→ Goals
1. Decide whether each statement agrees with the watch forum thread, answering yes or no and quoting the words of the thread that settle it: (a) The nylon band has kept its color after exposure to chlorinated pools and salt water. (b) The writer who received watches as gifts usually shops at J. Crew. (c) The Seiko 5 owner prefers wearing it to a Timex Easy Reader.
2. Carry the watch forum thread forward, starting after its final sentence.

## START Extract provided

I am wearing it as I type now. It has held up well besides slight knicks on the crown/bezel from knocking it against corners and countertops. I haven't bought any other colored bands, yet. The nylon band pictured is of course included. It has retained it's color after a few dips in chlorinated pools and salt water and shows no sign of fray or other damage. I would reccomend it.

I don't normally patronize J. Crew; these were gifts. It seems wasteful to pay 200% more for the same watch. Must be because it's "vintage" or some jazz like that.


----------



## Youthful Repp-robate (Sep 26, 2011)

Brio1 said:


> Sorry, I forgot to inquire if the straps are just as easy to change on the Seiko compared with the Weekender. Thanks again.


There _are_ Seiko 5s with integrated bands that can't be removed, but those look ugly and so are easy to avoid. My Seiko 5 (which I love, and enjoy wearing much more than my Timex Easy Reader), has 20 mm lugs, but I understand that most of them have 18mm. Amazon isn't very helpful on this front, since their Seiko 5 watch size info tends to vary.

## END Extract provided
## START Entries provided

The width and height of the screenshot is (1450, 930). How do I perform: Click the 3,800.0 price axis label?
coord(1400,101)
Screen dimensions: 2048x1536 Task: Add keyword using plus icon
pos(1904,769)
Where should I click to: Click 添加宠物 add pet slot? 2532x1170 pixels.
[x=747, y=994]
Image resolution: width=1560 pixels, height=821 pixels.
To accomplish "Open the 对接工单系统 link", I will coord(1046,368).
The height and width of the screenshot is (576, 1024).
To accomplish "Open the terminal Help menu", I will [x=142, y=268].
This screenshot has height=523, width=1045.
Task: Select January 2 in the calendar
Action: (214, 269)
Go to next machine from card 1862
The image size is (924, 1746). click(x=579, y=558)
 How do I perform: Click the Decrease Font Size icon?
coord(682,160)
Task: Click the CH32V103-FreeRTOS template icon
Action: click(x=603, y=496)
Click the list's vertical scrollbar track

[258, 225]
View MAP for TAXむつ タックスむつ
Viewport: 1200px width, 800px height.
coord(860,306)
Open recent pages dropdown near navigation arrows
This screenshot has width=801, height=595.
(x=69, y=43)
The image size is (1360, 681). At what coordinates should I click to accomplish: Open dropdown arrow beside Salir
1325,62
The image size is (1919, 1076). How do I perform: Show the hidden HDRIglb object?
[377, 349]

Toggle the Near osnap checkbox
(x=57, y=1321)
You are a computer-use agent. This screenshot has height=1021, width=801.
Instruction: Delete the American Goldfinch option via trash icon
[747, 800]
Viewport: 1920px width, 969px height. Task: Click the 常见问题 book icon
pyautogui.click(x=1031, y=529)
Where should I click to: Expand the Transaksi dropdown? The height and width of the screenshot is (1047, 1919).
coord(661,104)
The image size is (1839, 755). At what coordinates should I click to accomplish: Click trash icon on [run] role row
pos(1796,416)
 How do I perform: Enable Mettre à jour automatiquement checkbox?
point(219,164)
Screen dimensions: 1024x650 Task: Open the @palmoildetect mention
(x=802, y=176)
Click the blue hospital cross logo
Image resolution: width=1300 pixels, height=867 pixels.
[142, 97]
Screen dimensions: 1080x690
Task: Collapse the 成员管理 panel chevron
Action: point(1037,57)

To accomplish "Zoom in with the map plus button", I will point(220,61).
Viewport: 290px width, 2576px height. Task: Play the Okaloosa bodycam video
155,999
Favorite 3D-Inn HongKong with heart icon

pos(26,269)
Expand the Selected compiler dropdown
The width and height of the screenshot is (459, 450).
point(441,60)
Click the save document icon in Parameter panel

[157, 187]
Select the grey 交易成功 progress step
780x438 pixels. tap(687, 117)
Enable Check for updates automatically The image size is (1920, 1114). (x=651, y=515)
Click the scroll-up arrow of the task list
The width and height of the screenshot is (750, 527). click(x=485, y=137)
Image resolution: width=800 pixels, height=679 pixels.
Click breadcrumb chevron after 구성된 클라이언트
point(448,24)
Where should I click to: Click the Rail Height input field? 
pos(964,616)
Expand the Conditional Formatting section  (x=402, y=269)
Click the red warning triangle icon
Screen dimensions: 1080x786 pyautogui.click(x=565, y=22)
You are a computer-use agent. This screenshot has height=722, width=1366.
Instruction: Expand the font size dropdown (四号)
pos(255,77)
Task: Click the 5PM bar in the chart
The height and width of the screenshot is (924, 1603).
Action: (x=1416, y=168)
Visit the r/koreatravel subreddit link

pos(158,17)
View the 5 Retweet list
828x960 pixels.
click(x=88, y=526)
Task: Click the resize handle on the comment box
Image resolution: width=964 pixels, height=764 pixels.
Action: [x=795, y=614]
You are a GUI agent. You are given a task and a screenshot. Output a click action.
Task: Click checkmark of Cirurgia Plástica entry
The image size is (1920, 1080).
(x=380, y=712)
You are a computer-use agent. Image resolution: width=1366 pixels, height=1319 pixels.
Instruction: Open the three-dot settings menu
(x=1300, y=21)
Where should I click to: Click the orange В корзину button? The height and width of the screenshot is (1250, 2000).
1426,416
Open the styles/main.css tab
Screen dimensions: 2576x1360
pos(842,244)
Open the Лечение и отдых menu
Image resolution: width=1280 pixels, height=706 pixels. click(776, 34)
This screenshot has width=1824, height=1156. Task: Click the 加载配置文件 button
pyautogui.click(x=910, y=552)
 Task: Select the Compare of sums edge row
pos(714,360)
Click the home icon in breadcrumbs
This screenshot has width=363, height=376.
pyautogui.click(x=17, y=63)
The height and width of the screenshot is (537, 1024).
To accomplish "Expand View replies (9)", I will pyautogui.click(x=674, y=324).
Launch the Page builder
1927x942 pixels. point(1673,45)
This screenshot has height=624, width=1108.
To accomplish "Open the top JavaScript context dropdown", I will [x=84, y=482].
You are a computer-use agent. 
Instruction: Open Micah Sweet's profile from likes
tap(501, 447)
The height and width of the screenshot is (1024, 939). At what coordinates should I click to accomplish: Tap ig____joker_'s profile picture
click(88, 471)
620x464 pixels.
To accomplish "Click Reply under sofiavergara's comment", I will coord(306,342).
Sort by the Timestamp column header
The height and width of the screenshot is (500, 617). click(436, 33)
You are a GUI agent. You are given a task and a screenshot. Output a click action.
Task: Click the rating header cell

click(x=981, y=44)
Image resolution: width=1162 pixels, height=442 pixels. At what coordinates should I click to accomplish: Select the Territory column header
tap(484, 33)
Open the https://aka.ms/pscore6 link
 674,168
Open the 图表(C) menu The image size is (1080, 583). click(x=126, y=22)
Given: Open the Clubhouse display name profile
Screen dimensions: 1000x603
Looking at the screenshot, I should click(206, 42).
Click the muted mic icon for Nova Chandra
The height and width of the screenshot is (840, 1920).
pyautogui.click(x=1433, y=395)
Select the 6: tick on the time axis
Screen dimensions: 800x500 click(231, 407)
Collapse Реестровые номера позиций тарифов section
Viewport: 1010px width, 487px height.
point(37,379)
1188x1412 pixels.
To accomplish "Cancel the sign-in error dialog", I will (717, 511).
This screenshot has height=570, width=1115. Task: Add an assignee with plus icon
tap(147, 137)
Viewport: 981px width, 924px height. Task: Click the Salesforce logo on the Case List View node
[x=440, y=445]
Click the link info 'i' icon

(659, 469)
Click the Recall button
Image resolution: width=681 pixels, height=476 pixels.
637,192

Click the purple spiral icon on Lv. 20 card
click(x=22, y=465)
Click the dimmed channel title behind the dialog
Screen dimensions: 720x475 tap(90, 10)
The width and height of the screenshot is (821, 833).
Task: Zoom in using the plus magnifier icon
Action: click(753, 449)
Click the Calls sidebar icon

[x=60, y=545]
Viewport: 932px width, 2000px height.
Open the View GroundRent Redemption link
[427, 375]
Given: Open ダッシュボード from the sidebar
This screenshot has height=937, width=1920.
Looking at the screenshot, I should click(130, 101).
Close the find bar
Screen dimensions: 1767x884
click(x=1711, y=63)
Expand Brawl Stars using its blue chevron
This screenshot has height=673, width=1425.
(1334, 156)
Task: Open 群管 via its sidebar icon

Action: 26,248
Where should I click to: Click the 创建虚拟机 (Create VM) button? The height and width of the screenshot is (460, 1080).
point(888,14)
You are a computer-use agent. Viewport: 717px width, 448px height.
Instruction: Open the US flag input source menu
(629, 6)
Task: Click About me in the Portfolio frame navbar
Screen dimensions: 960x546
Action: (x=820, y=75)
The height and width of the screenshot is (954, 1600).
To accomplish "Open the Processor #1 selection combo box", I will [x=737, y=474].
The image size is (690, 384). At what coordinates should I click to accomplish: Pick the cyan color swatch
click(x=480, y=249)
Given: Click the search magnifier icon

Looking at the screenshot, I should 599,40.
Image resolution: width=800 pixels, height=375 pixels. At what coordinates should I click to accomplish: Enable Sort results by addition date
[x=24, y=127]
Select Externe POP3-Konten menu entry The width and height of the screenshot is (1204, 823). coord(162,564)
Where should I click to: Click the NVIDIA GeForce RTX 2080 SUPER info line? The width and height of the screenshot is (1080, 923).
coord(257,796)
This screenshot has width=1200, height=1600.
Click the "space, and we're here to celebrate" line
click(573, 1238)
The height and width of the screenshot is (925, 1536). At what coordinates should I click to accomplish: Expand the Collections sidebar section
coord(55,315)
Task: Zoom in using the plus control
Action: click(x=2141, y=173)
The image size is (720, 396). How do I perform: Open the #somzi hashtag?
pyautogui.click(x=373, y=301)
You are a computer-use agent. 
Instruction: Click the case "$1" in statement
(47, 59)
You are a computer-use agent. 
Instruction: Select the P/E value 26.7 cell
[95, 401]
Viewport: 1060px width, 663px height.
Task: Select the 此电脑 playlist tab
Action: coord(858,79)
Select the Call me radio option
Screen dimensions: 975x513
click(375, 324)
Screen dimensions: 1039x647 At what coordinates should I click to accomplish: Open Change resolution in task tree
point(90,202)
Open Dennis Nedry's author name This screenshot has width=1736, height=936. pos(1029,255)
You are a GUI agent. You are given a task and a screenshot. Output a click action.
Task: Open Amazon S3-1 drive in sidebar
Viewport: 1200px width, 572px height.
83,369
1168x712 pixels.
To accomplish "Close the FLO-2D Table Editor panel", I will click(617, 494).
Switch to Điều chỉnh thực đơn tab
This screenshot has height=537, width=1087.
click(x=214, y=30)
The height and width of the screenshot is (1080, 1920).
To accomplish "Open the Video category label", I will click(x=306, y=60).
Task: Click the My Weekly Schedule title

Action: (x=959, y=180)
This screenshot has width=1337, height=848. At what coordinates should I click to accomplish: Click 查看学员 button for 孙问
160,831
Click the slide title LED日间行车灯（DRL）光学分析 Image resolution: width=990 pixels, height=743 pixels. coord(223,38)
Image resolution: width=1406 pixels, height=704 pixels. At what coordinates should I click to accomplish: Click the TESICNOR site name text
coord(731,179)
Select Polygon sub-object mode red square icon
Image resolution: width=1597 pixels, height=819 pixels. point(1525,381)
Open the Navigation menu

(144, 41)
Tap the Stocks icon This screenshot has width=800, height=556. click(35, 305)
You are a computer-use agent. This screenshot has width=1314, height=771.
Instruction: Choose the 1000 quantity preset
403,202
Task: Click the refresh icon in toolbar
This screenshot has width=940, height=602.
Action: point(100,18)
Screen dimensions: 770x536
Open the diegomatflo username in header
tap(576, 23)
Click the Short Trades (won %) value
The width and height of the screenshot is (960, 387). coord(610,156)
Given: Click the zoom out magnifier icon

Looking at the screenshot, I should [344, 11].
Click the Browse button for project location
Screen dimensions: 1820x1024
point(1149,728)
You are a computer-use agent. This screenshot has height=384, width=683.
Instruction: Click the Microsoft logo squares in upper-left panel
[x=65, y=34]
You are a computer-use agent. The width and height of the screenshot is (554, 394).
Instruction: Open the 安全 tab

## END Entries provided

→ Answers to the tasks
1.
(a) Yes: "It has retained it's color after a few dips in chlorinated pools and salt water"
(b) No: "I don't normally patronize J. Crew; these were gifts."
(c) Yes: "enjoy wearing much more than my Timex Easy Reader"

2.
----------



## TSWalker (Nov 2, 2011)

Here's my review of the Timex:

https://www.amazon.com/review/R16GISKVSMYU6/ref=cm_cr_rdp_perm

The Timex does convey a utilitarian message; I only wear mine with casual clothing (of the sort one might wear to the pool or running errands) so this does not bother me in the slightest.

The Seiko is definitely the more fashionable choice, but I'm cheap and have vision problems, so I go no frills. Get whatever you're comfortable with.


----------



## Mister Krabs (Jun 1, 2012)

I like the seiko 5, but it's still a throwaway watch in the sense that it would cost more to repair than it is worth. They're both cheap enough, buy a dark one and a light one and get one of each brand.


----------



## mingus2112 (Dec 6, 2011)

Shooting you a PM


vwguy said:


> Yesterday after I adjusted the time and then tried to adjust the day & date, it didn't work. I could get the day to change one day at a time and that was it, then it wouldn't change at all. The date would move a bit, but stayed stuck on the date. Then at some point the pin nothing at all would happen for either feature. As the watch goes thru the hours, the day & date will change in a 24 hour period. So, if you have any tips or tricks to get it working again, I'd love to hear it.
> 
> Brian


----------



## Taken Aback (Aug 3, 2009)

The Weekender was my last experience with a Timex, and will probably be my last. Within a week, the crown and stem jumped ship during one day's daily wear.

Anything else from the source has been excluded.